• _Task brief_
Looking at the data below, state how many lines contain "screenshot". No other words are wanted.

(Recorded information begins)

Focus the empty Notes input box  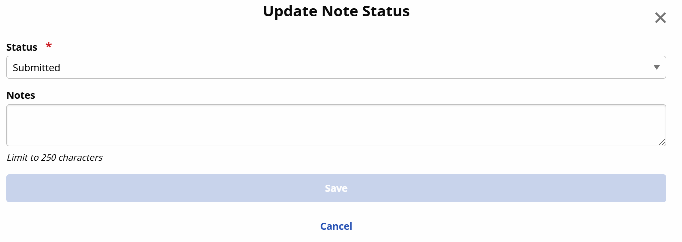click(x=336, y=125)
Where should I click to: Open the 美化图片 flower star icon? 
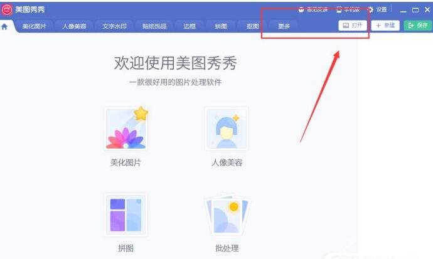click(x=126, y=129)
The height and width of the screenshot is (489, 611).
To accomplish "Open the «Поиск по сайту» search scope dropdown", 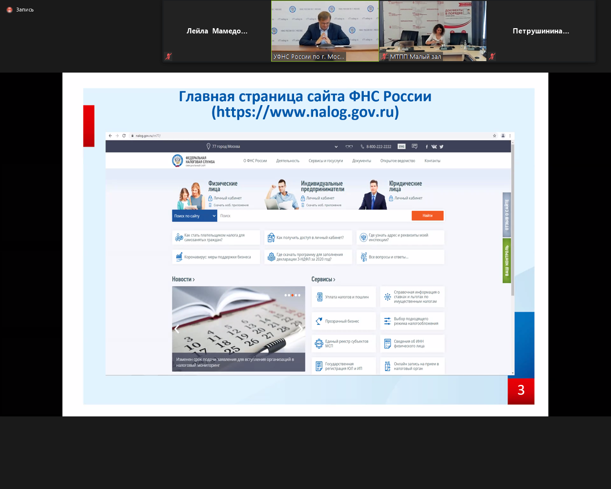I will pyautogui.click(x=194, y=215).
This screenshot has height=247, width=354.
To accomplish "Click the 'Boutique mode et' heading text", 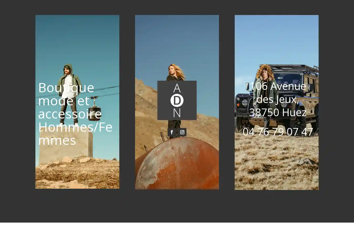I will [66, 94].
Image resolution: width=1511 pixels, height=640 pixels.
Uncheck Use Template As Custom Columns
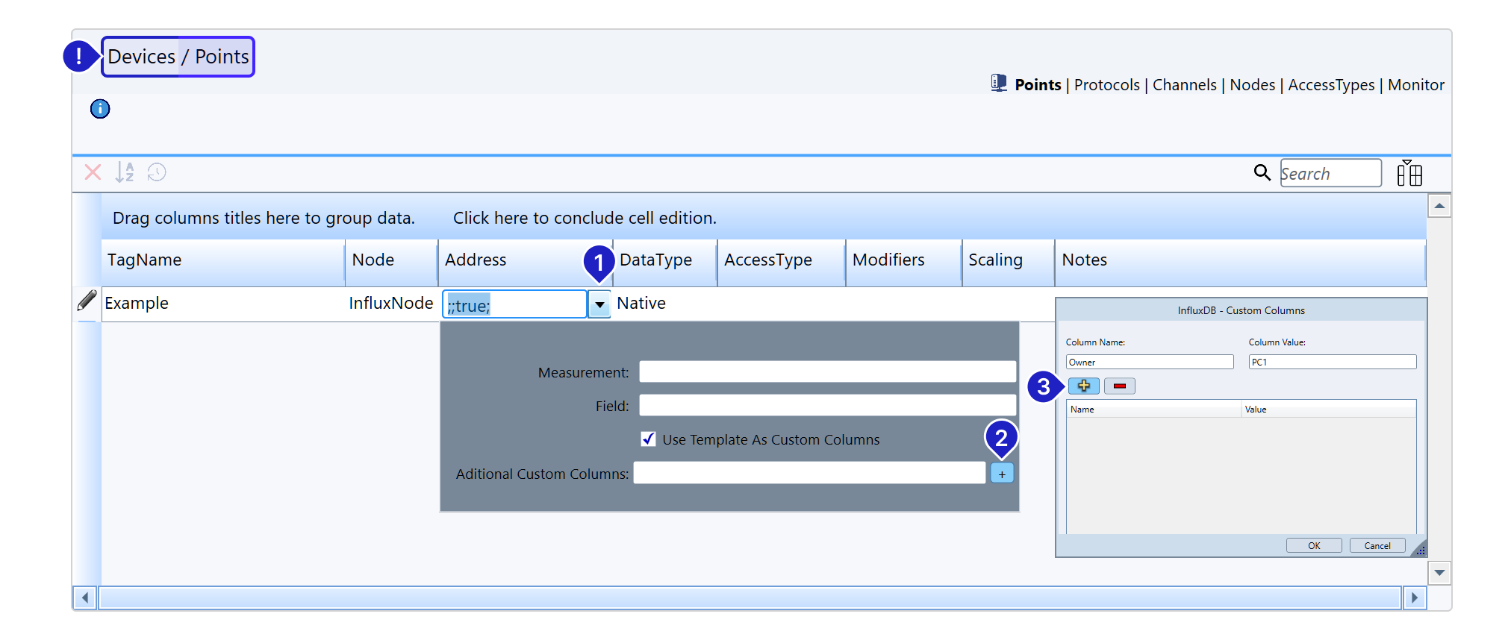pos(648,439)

(Recorded information ends)
(Recorded information begins)

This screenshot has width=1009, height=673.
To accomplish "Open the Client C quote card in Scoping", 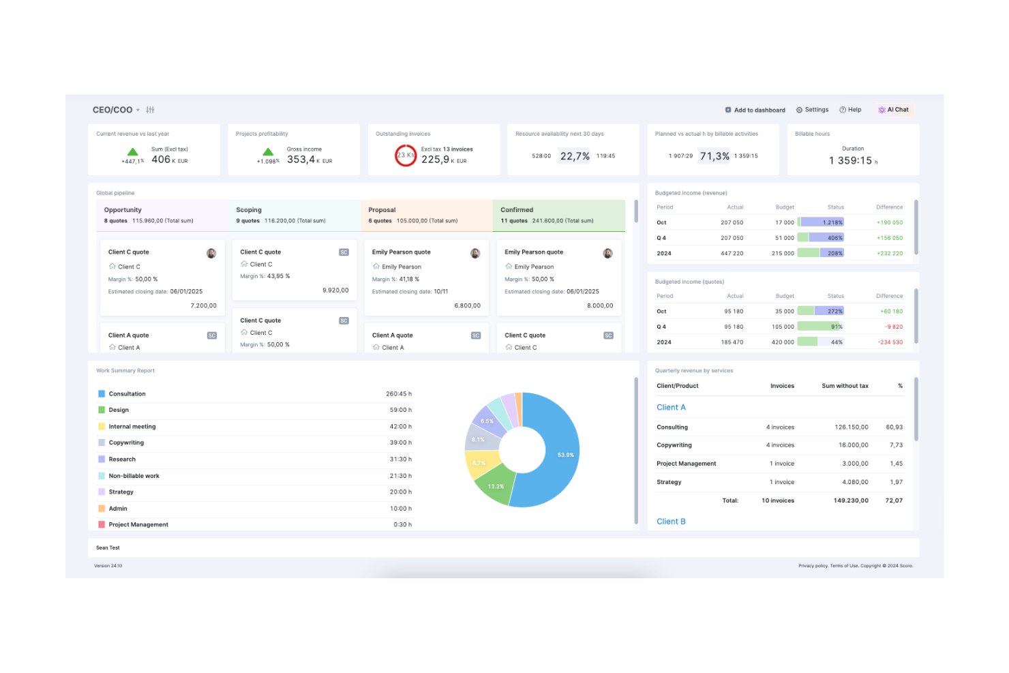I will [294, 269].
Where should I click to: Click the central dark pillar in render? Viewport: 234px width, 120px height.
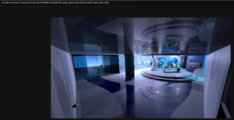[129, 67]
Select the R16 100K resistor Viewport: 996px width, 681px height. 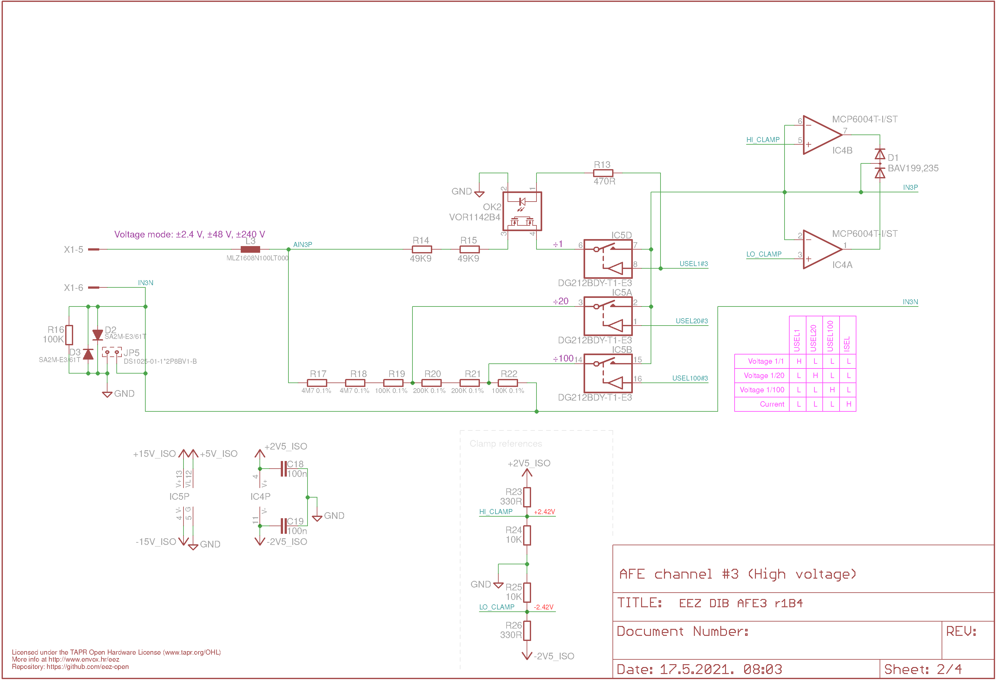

(Recorded information ends)
(Recorded information begins)

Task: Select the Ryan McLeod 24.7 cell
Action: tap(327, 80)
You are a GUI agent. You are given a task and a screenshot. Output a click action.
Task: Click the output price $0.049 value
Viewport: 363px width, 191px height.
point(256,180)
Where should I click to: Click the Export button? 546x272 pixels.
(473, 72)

(Recorded information ends)

• _Expected output_
4